[start of EXERCISE MATERIAL]
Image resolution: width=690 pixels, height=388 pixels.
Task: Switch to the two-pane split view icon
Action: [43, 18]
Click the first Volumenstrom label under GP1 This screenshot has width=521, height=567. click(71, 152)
[end of EXERCISE MATERIAL]
[start of EXERCISE MATERIAL]
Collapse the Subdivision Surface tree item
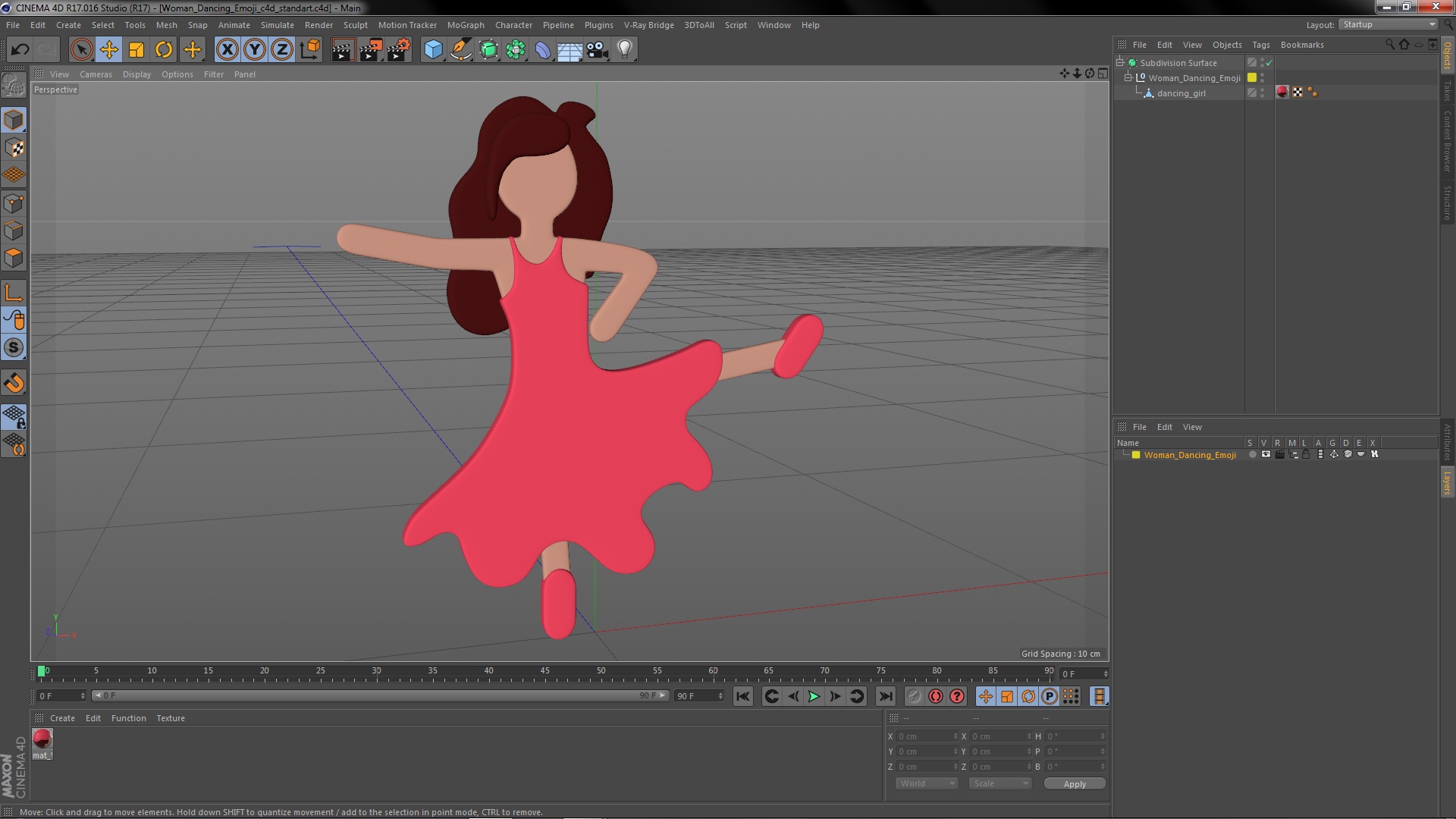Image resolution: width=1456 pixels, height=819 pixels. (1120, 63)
[end of EXERCISE MATERIAL]
### PROBLEM REQUIREMENTS:
Copy out the records exactly, everything from the line containing "Image resolution: width=690" down to the line containing "Click the first", both included.

### SOLUTION:
Image resolution: width=690 pixels, height=388 pixels.
Task: Switch to the two-pane split view icon
Action: [43, 18]
Click the first Volumenstrom label under GP1 This screenshot has width=521, height=567. click(71, 152)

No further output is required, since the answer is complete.